Ma O’Connor si è spinto molto più avanti di Commoner nel ricondurre entro schemi marxisti la riflessione ambientalista che si stava diffondendo in particolare in Germania, Sud Europa, America e Canada. La crisi ecologica - secondo O’Connor - nasce dal fatto che il capitale usa la natura alla stregua di qualsiasi merce e l’eccesso di produzione e di scarti finiranno, attraverso l’inquinamento, per rendere la natura stessa inutilizzabile per il capitale. O’Connor venne definito ecomarxista proprio in quanto prevedeva il superamento del capitalismo, in conflitto con natura e lavoro, e esponeva la tradizionale teoria marxista della contraddizione tra forze e rapporti di produzione, sovrapproduzione di capitale e crisi economica.

In breve, ci possono essere due percorsi per il socialismo nella tarda società capitalista: uno di sovrapproduzione e l’altro di sottoproduzione di capitale, che non si escludono a vicenda e che possono compensarsi l’un l’altro in modi che creano l’apparenza di processi relativamente stabili di sviluppo capitalistico. Da questo punto di vista O’Connor interpretava i “nuovi movimenti sociali” come agenzie di trasformazione sociale.

James O’Connor è stato da sempre impegnato nelle battaglie per la giustizia sociale nel mondo e per l’integrazione razziale negli Stati Uniti. Ha scritto testi fondamentali per la comprensione del capitalismo. Il più famoso dei suoi moltissimi libri tradotti in tutto il mondo resta “La Crisi fiscale dello Stato” del 1973 (in Italia, Einaudi 1979, con la prefazione di Federico Caffè) in cui si analizza la natura contraddittoria dello stato, che pretende di essere indipendente dal capitale (dalle classi dominanti), mentre invece ne serve gli interessi, senza svolgere la funzione di mediatore al fine di raggiungere il bene comune generale.
La pubblicazione della rivista “Capitalism Nature Socialism” (Cns), da lui fondata nel 1988 e diretta fino al 2003, ha segnato una svolta importante nel suo pensiero e anche nel suo modo di definirsi marxista e neo-marxista.

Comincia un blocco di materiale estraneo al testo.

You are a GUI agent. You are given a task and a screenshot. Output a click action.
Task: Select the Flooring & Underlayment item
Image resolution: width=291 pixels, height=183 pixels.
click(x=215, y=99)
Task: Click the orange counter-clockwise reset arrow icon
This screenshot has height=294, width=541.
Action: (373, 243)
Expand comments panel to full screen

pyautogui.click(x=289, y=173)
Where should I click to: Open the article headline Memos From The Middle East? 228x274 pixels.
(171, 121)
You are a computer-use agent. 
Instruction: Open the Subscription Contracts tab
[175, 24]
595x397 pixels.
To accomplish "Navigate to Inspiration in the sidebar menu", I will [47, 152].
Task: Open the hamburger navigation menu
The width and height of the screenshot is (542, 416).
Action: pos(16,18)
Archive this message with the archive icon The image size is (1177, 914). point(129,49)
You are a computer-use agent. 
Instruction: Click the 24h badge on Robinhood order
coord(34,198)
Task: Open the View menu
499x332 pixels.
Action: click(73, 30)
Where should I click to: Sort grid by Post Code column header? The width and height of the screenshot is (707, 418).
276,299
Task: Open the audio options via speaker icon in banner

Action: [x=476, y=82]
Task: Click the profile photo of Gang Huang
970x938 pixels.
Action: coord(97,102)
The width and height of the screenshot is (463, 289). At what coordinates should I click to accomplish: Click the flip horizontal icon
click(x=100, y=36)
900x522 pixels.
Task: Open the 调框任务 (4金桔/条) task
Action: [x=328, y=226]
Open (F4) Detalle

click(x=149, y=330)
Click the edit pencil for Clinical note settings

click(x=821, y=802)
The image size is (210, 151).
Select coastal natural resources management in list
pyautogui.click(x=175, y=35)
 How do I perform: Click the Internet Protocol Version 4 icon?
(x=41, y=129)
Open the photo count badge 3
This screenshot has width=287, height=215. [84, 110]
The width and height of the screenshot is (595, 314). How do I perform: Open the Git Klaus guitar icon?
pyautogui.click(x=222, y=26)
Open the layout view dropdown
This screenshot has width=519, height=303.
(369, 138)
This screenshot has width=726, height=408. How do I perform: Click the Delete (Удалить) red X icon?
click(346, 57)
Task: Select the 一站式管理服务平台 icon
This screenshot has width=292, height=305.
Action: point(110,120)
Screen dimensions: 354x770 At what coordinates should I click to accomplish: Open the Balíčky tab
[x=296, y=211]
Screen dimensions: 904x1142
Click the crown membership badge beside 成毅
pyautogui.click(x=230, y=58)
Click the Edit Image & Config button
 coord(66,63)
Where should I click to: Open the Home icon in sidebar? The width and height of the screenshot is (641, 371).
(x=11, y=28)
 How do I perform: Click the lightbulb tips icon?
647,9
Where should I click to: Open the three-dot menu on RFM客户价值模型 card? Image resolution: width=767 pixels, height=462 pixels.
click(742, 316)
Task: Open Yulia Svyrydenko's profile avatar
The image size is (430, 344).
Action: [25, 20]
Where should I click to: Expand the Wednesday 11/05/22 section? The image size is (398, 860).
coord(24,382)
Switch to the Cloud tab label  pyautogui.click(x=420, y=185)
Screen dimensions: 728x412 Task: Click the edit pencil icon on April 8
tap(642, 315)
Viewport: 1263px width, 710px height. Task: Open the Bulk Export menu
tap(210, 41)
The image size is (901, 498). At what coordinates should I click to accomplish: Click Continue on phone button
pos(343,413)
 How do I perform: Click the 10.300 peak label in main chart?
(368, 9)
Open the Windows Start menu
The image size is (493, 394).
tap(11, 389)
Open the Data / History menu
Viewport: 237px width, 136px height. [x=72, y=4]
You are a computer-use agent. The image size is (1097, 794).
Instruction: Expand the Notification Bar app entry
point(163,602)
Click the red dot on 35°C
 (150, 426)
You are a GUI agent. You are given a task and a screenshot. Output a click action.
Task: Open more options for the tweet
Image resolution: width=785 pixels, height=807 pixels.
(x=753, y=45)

È di questo periodo la formulazione della “seconda” contraddizione, quella tra capitale e natura, seconda rispetto alla prima, quella tra capitale e lavoro – seconda perché emerge dopo la prima in senso temporale, senza tuttavia sostituirla.
La crisi ecologica si manifesta sia nel degrado ambientale, sia nei problemi di approvvigionamento dei beni naturali, a causa della loro riduzione o del loro esaurimento. Tali beni sono, in misura sempre maggiore, resi proprietà privata, mentre gli scarti creati dalla produzione capitalista, come i gas effetto serra o gli scarichi industriali, sono rilasciati nell’atmosfera o nei corsi d’acqua, spazi comuni dell’umanità. James O’Connor fa uso di una metafora: la natura “è un punto di partenza per il capitale, mai un punto di ritorno. La natura è un rubinetto economico e anche un tombino; un rubinetto, però, può esaurirsi e un tombino può tapparsi (…) Il rubinetto è quasi sempre di proprietà privata; il tombino di solito è di proprietà comune”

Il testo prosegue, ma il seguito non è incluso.